__AIM OF THE EXERCISE__: The required result is each line of the entries below containing the string "will".

----- GIVEN DATA -----

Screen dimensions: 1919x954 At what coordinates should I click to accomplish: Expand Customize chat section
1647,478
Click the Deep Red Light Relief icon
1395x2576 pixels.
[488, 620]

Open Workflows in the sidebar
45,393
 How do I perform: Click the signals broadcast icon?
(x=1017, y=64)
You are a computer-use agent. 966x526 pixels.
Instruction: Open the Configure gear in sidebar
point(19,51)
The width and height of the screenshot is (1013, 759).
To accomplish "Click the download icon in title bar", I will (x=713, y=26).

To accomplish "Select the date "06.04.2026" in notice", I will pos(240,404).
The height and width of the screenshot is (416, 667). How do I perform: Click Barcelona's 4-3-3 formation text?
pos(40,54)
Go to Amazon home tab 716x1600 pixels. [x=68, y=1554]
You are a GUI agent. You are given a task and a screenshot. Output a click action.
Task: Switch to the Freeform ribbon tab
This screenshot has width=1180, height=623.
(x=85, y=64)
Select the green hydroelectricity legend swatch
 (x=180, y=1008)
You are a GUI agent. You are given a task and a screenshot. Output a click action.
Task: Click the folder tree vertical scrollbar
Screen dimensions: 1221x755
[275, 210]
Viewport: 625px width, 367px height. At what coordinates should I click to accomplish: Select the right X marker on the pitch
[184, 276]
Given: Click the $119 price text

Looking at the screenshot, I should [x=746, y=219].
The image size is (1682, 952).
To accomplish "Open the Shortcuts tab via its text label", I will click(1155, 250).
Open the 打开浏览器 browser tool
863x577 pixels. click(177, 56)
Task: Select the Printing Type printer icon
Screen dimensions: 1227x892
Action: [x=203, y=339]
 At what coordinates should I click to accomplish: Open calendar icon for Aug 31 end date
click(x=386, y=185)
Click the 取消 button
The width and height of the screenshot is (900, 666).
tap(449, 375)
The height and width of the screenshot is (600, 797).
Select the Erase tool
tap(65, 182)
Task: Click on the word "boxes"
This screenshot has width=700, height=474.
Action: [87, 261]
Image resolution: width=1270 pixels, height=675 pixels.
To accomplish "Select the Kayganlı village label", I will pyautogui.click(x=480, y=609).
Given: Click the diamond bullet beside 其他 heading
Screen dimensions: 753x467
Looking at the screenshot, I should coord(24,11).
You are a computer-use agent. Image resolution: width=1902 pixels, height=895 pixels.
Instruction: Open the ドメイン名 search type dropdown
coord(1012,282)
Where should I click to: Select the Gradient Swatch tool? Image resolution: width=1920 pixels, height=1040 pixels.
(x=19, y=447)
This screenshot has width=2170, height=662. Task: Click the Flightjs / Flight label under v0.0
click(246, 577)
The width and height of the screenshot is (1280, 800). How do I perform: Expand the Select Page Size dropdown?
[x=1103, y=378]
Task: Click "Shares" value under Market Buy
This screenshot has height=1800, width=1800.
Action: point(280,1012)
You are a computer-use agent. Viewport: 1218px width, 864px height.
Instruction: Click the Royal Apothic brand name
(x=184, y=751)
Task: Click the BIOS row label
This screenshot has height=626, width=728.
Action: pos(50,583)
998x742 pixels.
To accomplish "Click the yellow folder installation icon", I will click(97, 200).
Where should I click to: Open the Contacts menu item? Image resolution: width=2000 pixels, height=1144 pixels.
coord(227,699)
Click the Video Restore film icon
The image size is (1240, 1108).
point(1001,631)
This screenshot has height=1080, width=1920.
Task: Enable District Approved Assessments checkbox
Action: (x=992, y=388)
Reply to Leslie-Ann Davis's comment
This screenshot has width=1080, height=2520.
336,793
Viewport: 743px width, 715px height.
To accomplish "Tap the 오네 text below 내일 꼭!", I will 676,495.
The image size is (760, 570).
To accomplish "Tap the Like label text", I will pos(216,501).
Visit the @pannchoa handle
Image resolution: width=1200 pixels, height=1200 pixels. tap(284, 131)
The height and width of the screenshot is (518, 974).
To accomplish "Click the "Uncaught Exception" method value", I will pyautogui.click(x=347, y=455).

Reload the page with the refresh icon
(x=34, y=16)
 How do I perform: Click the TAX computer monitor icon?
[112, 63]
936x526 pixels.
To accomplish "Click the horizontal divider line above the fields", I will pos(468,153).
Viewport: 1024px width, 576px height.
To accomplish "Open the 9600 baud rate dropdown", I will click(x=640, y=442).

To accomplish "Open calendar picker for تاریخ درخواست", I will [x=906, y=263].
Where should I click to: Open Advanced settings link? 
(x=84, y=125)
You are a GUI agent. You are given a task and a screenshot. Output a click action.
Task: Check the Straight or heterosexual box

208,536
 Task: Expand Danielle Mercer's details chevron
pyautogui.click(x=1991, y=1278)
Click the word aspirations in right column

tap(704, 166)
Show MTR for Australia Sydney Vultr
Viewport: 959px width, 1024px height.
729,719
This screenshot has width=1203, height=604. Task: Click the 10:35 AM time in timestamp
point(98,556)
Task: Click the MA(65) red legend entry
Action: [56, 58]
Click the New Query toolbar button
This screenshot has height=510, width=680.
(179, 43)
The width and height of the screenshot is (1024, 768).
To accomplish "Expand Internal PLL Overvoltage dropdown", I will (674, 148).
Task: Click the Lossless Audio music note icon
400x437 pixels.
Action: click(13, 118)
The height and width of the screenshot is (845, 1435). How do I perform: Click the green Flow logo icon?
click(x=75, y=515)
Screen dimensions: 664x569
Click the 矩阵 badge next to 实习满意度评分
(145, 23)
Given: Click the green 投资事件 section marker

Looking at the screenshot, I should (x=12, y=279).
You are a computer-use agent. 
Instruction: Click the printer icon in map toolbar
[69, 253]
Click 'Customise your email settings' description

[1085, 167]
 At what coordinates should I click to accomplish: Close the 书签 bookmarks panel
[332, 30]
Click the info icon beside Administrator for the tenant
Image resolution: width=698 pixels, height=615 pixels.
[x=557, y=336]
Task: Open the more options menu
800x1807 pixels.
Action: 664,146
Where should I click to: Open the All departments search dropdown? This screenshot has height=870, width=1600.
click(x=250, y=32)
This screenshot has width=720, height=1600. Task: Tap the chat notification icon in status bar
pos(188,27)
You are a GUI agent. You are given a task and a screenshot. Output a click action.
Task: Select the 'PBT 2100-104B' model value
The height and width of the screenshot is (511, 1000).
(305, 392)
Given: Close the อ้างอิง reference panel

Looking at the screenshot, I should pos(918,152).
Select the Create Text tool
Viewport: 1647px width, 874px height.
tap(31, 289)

-----

__SOLUTION TO THE PROBLEM__:
To accomplish "Click the download icon in title bar", I will (x=713, y=26).
To accomplish "Select the date "06.04.2026" in notice", I will pos(240,404).
To accomplish "Open the Shortcuts tab via its text label", I will click(1155, 250).
To accomplish "Select the Kayganlı village label", I will pyautogui.click(x=480, y=609).
To accomplish "Click the yellow folder installation icon", I will click(97, 200).
To accomplish "Tap the 오네 text below 내일 꼭!", I will 676,495.
To accomplish "Tap the Like label text", I will pos(216,501).
To accomplish "Click the "Uncaught Exception" method value", I will pyautogui.click(x=347, y=455).
To accomplish "Click the horizontal divider line above the fields", I will pos(468,153).
To accomplish "Open the 9600 baud rate dropdown", I will click(x=640, y=442).
To accomplish "Open calendar picker for تاریخ درخواست", I will [x=906, y=263].
To accomplish "Expand Internal PLL Overvoltage dropdown", I will (674, 148).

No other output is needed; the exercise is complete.